This is a project for a pipeline of high-resolution KIR allele annotations on human genome assemblies.
It uses several libraries including argparse, pandas, re, gzip, and Biopython. The script provides options for outputting in different formats, including BED, VCF, and HAP(CSV).
- BioPython
- pandas
- argparse
You can install these packages using pip:
pip install biopython pandas argparse
git clone https://github.com/calvinckhung/skirt.git
Export your SKIRT directory
echo "export SKIRT_WD=<Your SKIRT directory>"
We already include the 2.12.0 IPDKIR in the project. In case you want to update from scratch, clone the IPDKIR repository to the SKIRT directory:
cd skirt
git clone https://github.com/ANHIG/IPDKIR.git
This will overwrite the included IPDKIR files. Be careful.

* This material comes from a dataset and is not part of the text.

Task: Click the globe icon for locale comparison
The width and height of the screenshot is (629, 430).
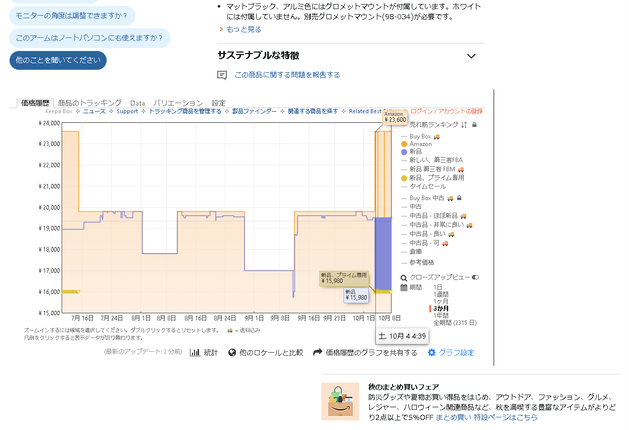Action: tap(232, 353)
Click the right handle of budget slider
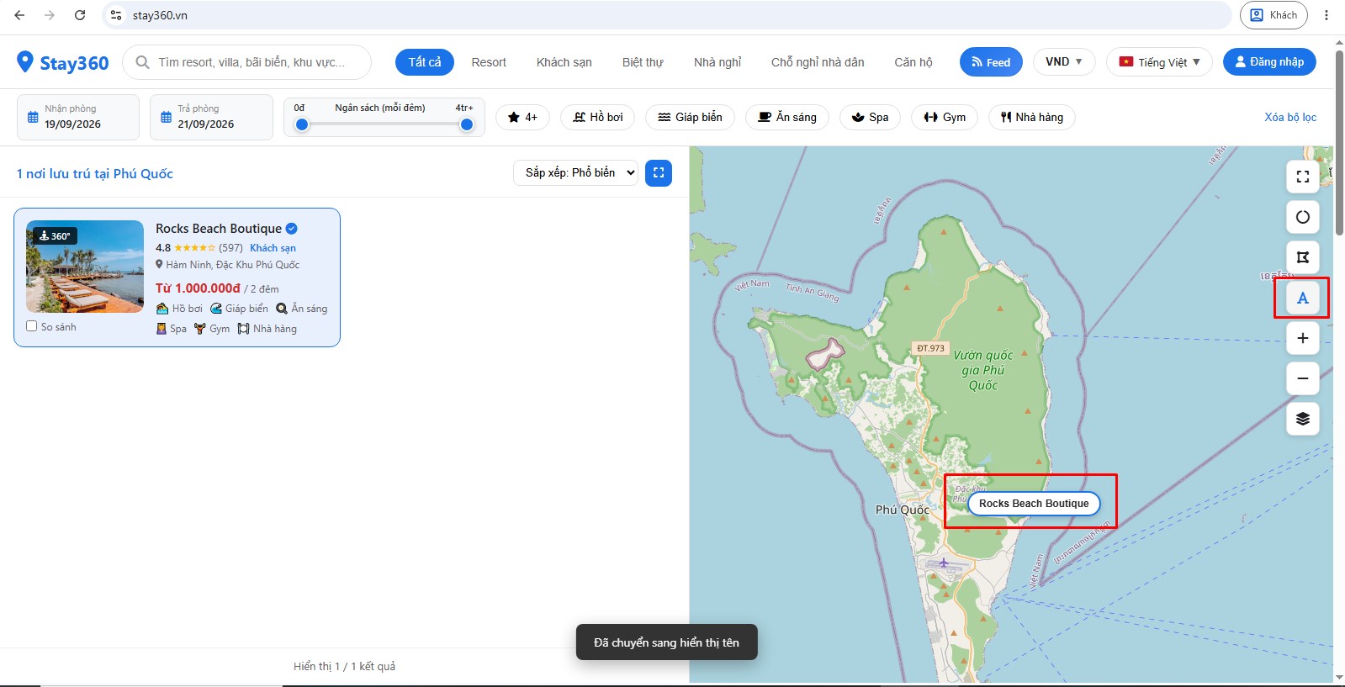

For installation of minimap2, refer to its GitHub page https://github.com/lh3/minimap2. Ensure your $PATH variable contains the path to the minimap2 executable binary. Otherwise, export this variable:
echo "export MM2_BIN_PATH=<Your minimap2 binary path>"
echo "export PATH=$PATH:$MM2_BIN_PATH" >> ~/.bashrc
Don't forget to install tblastn, part of the BLAST+ suite:
cd ~/bin
wget ftp://ftp.ncbi.nlm.nih.gov/blast/executables/blast+/2.14.0/ncbi-blast-2.14.0+-x64-linux.tar.gz
tar -xzf ncbi-blast-2.14.0+-x64-linux.tar.gz
echo "export BLAST_BIN_PATH=<Path to tblastn executable binary>"
echo "export PATH=$PATH:$BLAST_BIN_PATH" >> ~/.bashrc
For a detailed installation description of BLAST+, please refer to https://www.ncbi.nlm.nih.gov/books/NBK569861/ If you have BLAST+ installed already, don't forget to specify your path as above.
To run SKIRT KIR allele annotation for your own assembly sequence, run below command under SKIRT directory:
./scripts/miniskirt.sh <path to the assembly sequence (.fa or .fa.gz)> <output path>
You will get *.BED, *.VCF and *.Hap.CSV files. Usually takes between 5~20 minutes.